- TASK DIRECTIONS
Look below for the line containing "Bibliothèque (412, 1195)" and the line containing "Home cinéma (415, 1327)"; repeat exactly those two lines and all lines between them, and nothing else.

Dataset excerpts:
::::
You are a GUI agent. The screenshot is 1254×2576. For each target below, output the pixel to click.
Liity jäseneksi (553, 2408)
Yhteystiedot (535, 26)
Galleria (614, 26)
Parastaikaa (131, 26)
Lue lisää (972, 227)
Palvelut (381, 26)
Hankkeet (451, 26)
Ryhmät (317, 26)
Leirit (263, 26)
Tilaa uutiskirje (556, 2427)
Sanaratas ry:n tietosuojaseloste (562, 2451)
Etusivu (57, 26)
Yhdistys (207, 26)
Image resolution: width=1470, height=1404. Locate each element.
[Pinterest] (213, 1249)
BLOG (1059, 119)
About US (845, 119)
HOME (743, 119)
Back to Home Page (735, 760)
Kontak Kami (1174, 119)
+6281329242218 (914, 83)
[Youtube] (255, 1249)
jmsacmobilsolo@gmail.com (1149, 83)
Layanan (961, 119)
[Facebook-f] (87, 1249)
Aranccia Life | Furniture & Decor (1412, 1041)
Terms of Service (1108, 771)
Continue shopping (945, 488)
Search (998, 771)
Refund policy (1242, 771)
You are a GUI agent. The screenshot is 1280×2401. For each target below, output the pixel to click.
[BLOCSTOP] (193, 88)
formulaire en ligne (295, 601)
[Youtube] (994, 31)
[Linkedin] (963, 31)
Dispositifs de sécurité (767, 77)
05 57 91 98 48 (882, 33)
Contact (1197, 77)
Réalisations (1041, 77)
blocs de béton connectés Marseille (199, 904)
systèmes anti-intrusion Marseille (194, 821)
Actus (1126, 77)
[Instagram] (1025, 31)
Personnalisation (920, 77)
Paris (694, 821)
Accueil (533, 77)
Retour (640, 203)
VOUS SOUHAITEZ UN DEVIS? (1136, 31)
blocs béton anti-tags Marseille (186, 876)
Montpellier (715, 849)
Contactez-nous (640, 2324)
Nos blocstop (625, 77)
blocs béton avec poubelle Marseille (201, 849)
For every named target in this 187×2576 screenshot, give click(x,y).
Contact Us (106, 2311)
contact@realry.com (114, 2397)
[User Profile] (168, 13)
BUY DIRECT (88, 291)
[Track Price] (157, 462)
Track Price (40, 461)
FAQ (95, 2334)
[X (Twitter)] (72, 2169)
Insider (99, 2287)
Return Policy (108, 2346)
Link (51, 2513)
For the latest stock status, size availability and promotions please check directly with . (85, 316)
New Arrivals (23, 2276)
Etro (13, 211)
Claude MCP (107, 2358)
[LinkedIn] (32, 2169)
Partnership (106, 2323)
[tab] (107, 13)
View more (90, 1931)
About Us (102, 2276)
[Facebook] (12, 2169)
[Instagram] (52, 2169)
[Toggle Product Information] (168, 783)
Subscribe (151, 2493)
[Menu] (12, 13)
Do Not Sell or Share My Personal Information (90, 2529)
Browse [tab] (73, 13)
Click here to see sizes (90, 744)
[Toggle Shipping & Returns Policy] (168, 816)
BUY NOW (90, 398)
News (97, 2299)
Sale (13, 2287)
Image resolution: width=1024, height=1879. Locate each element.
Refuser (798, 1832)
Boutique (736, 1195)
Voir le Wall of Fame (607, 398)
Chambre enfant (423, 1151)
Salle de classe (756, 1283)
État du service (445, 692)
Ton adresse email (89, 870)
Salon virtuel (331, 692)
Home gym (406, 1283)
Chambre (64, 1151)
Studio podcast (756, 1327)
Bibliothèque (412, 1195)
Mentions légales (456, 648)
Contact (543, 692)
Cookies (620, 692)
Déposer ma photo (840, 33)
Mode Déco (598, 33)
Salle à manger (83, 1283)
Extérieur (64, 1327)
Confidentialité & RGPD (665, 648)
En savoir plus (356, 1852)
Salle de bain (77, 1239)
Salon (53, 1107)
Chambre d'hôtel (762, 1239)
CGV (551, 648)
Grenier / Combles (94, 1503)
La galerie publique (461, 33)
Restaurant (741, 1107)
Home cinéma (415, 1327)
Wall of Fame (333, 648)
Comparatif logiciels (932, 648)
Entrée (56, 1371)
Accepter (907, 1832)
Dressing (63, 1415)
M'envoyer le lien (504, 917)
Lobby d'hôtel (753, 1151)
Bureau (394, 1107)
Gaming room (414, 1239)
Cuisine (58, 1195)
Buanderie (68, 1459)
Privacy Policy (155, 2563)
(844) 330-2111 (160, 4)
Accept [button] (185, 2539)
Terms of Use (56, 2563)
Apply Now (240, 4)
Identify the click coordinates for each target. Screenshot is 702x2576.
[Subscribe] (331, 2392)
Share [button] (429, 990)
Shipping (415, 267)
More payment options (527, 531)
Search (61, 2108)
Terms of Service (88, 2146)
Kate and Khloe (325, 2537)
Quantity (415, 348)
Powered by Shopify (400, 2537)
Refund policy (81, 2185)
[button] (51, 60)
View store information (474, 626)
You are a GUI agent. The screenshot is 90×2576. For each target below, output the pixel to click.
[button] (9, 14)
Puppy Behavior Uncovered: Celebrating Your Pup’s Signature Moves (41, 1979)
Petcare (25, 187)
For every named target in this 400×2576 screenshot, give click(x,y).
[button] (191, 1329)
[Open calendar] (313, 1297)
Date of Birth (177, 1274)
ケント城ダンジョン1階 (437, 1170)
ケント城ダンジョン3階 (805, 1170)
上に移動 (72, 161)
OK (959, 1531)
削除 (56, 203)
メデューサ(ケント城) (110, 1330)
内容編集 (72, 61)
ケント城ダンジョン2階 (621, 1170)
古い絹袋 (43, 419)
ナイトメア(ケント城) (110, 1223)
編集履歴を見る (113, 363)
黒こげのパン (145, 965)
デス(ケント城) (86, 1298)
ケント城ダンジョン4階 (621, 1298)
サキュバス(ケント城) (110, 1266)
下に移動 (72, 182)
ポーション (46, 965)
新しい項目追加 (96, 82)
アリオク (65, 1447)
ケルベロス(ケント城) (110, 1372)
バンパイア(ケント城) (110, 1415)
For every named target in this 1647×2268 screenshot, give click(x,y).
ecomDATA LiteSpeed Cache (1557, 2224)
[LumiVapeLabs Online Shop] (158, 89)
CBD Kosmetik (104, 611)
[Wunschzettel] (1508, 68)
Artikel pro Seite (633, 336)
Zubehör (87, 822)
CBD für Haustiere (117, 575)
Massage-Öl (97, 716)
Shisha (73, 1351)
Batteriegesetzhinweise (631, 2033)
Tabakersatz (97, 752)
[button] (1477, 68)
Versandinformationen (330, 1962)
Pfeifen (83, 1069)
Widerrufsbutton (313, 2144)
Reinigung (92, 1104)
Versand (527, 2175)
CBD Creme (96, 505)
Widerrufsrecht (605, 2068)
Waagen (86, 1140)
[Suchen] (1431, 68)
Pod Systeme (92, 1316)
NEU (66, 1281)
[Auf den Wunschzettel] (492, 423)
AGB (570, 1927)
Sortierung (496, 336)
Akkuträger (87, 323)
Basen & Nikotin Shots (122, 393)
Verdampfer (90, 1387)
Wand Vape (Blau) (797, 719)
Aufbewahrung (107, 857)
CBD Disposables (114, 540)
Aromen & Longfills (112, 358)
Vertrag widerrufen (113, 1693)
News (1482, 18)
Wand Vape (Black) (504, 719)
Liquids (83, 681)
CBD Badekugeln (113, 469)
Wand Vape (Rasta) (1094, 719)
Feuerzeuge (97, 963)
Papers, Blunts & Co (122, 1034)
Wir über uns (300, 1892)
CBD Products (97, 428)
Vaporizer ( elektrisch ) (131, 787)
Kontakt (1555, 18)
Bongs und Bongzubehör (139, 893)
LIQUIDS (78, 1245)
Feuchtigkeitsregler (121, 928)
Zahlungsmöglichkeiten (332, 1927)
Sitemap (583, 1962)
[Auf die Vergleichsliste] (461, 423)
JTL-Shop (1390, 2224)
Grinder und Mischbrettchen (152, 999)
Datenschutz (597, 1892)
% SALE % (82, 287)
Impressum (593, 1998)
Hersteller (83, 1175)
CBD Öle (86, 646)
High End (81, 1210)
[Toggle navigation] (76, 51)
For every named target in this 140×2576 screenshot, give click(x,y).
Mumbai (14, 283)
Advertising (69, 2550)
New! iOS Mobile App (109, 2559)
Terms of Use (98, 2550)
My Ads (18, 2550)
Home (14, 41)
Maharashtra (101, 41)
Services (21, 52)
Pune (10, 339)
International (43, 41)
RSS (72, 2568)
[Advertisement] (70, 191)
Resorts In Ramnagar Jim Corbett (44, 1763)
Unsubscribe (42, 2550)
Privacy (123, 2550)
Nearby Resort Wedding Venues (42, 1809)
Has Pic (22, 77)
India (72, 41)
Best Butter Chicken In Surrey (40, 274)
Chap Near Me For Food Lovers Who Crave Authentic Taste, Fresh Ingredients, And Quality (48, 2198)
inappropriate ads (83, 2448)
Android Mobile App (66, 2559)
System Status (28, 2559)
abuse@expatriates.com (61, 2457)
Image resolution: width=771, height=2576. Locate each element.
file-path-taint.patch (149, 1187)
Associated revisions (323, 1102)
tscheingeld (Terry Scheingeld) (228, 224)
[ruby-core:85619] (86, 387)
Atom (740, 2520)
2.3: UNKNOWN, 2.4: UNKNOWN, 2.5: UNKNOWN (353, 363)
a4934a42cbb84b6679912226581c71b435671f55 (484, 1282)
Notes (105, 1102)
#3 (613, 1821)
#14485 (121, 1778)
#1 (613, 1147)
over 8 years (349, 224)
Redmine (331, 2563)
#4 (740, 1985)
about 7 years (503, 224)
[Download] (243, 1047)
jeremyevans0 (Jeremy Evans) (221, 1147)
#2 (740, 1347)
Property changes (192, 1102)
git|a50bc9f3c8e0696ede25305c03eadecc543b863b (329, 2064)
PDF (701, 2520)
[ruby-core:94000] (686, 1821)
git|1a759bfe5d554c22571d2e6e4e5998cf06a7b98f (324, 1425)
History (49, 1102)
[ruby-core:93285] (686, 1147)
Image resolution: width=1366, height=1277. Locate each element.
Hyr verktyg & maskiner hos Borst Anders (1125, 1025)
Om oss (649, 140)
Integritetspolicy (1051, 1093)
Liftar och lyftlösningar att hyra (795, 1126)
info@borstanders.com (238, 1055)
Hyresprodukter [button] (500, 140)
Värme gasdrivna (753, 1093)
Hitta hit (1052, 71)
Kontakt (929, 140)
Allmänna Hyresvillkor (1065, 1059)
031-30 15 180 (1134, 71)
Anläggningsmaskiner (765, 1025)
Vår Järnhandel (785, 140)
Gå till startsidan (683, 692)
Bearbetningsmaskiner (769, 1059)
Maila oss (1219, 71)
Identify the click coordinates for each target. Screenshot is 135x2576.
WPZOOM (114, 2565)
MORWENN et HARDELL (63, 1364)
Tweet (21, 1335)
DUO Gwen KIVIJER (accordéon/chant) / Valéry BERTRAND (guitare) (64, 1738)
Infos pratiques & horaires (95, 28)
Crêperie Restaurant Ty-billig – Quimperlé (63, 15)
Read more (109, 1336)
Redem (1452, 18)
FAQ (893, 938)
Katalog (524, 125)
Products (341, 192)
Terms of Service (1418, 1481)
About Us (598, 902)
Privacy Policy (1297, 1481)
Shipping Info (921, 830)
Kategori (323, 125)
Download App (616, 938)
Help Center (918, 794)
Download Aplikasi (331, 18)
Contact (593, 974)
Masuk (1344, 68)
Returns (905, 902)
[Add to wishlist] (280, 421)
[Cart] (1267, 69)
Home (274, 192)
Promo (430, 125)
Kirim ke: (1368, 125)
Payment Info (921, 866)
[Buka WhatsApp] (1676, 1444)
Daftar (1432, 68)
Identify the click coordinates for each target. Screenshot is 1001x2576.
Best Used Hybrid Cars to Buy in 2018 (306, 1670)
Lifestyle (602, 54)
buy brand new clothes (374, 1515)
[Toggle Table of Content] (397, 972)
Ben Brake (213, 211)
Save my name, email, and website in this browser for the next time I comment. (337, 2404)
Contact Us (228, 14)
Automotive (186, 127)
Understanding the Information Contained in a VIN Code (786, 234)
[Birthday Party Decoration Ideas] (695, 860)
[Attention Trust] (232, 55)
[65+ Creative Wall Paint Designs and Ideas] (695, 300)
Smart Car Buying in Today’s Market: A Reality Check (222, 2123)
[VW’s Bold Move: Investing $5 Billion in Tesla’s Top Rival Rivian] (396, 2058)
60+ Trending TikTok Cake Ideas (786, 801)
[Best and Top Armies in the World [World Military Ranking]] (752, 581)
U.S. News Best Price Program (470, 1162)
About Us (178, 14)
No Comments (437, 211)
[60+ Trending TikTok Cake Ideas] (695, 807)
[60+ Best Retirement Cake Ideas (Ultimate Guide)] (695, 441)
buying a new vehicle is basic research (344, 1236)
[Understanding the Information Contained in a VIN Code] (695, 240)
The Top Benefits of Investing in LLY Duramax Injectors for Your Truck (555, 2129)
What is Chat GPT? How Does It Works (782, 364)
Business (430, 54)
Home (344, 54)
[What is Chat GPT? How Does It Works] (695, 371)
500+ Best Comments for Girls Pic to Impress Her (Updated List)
::::
- SOLUTION TO THE EXERCISE
Bibliothèque (412, 1195)
Mentions légales (456, 648)
Contact (543, 692)
Cookies (620, 692)
Déposer ma photo (840, 33)
Mode Déco (598, 33)
Salle à manger (83, 1283)
Extérieur (64, 1327)
Confidentialité & RGPD (665, 648)
En savoir plus (356, 1852)
Salle de bain (77, 1239)
Salon (53, 1107)
Chambre d'hôtel (762, 1239)
CGV (551, 648)
Grenier / Combles (94, 1503)
La galerie publique (461, 33)
Restaurant (741, 1107)
Home cinéma (415, 1327)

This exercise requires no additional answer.